Maybe with an union:
SELECT *
FROM table
GROUP BY Date, Name, ANI, CallIndex
HAVING ( COUNT(*) > 1 )
UNION
SELECT *
FROM table
WHERE Name not in (SELECT name from table
GROUP BY Date, Name, ANI, CallIndex
HAVING ( COUNT(*) > 1 ))
From your sample, it seems like you could just exclude rows in which there was no value in the ANI column. If that is the case you could simply do:
use Database
SELECT * FROM table
WHERE Date between '4/15/15 00:00' and '4/15/15 23:59'
and ANI is not null
If this doesn't work for you, let me know and I can see what else I can do.
Edit:
You've made it sound like the CallIndex combined with the Duration is a unique value. That seems somewhat doubtful to me, but if that is the case you could do something like this:
use Database
SELECT * FROM table
WHERE Date between '4/15/15 00:00' and '4/15/15 23:59'
and cast(callindex as varchar(80))+'-'+cast(min(duration) as varchar(80)) in
(SELECT cast(callindex as varchar(80))+'-'+cast(min(duration) as varchar(80))
FROM table
GROUP BY callindex)
There are two keywords you can use to get non-duplicated data, either DISTINCT or GROUP BY. In this case, I would use a GROUP BY, but you should read up on both.

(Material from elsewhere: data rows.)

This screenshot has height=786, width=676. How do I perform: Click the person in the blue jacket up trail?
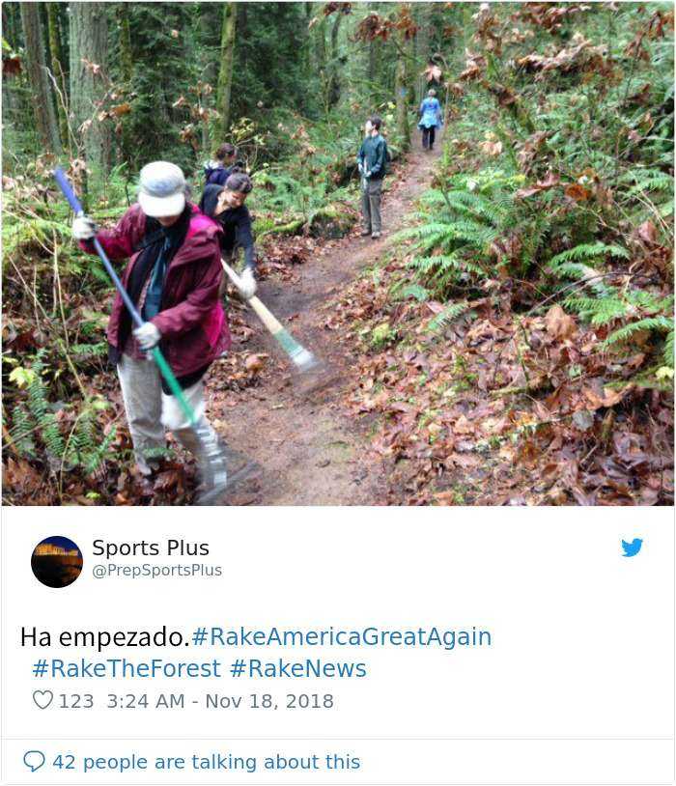point(431,120)
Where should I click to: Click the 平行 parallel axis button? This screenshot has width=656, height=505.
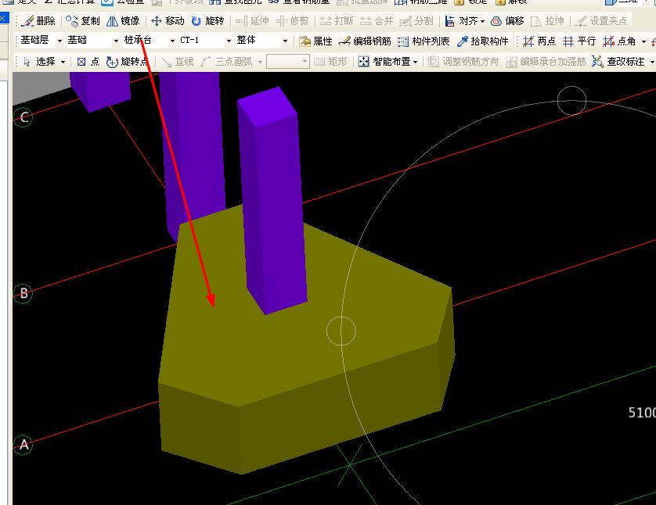(x=579, y=41)
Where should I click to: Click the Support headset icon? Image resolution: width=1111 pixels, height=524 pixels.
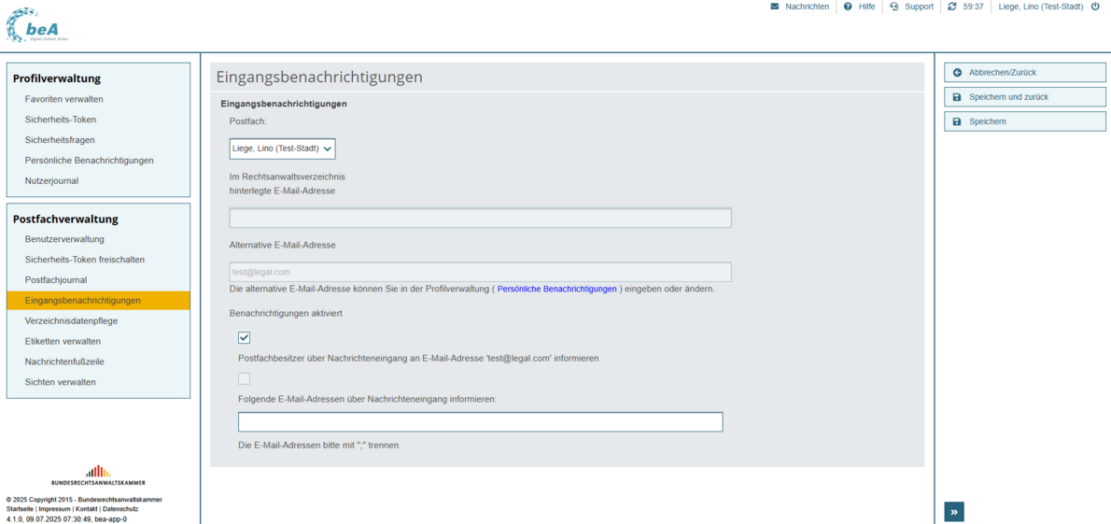pyautogui.click(x=893, y=7)
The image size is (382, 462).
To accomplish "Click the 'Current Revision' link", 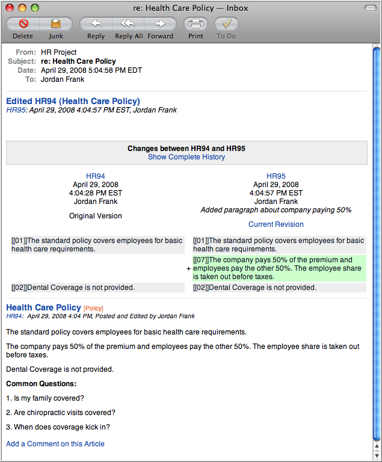I will coord(276,224).
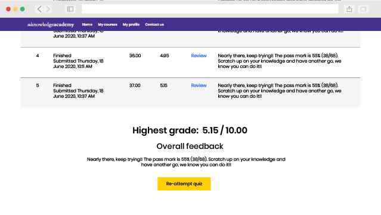381x215 pixels.
Task: Click the browser forward arrow
Action: click(48, 9)
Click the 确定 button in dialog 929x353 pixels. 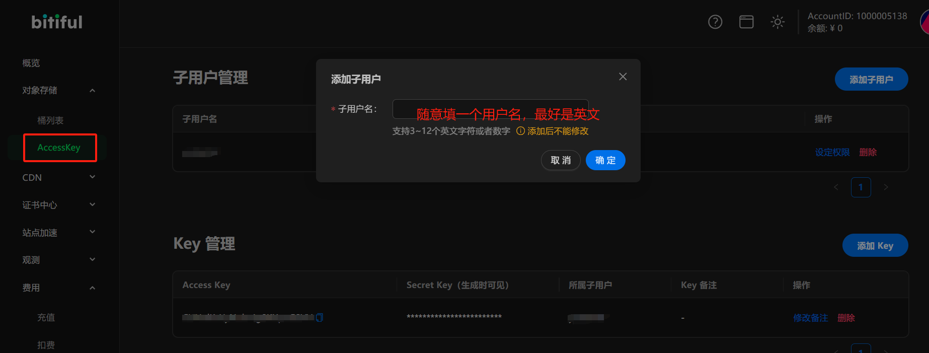605,160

This query groups all of the records by CallIndex and takes the MAX value for each of the other columns and should give you the results you want:
SELECT MAX(Date) AS Date, MAX(Name) AS Name, MAX(ANI) AS ANI, CallIndex
FROM table
GROUP BY CallIndex
EDIT
Since you can't use GROUP BY directly but you can have any SQL in the WHERE clause you can do:
SELECT *
FROM table
WHERE EXISTS
(
SELECT *
FROM
(
SELECT MAX(Date) AS Date, MAX(Name) AS Name, MAX(ANI) AS ANI, CallIndex
FROM table
GROUP BY CallIndex
) derv
WHERE table.Date = derv.Date
AND table.Name = derv.Name
AND table.ANI = derv.ANI
AND table.CallIndex = derv.CallIndex
)
This selects all rows from the table where there exists a matching row from the GROUP BY.
It won't be perfect, if any two rows match exactly, you'll still have duplicates, but that's the best you'll get with your restriction.
In your data, why not just do this?
SELECT *
FROM table
WHERE Date >= '2015-04-15' and Date < '2015-04-16'
ani is not null;
If the blank values are only a coincidence, then you have a problem just using a where clause. If the results are full duplicates (no column has a different value), then you probably cannot do what you want with just a where clause -- unless you are using SQLite, Oracle, or Postgres.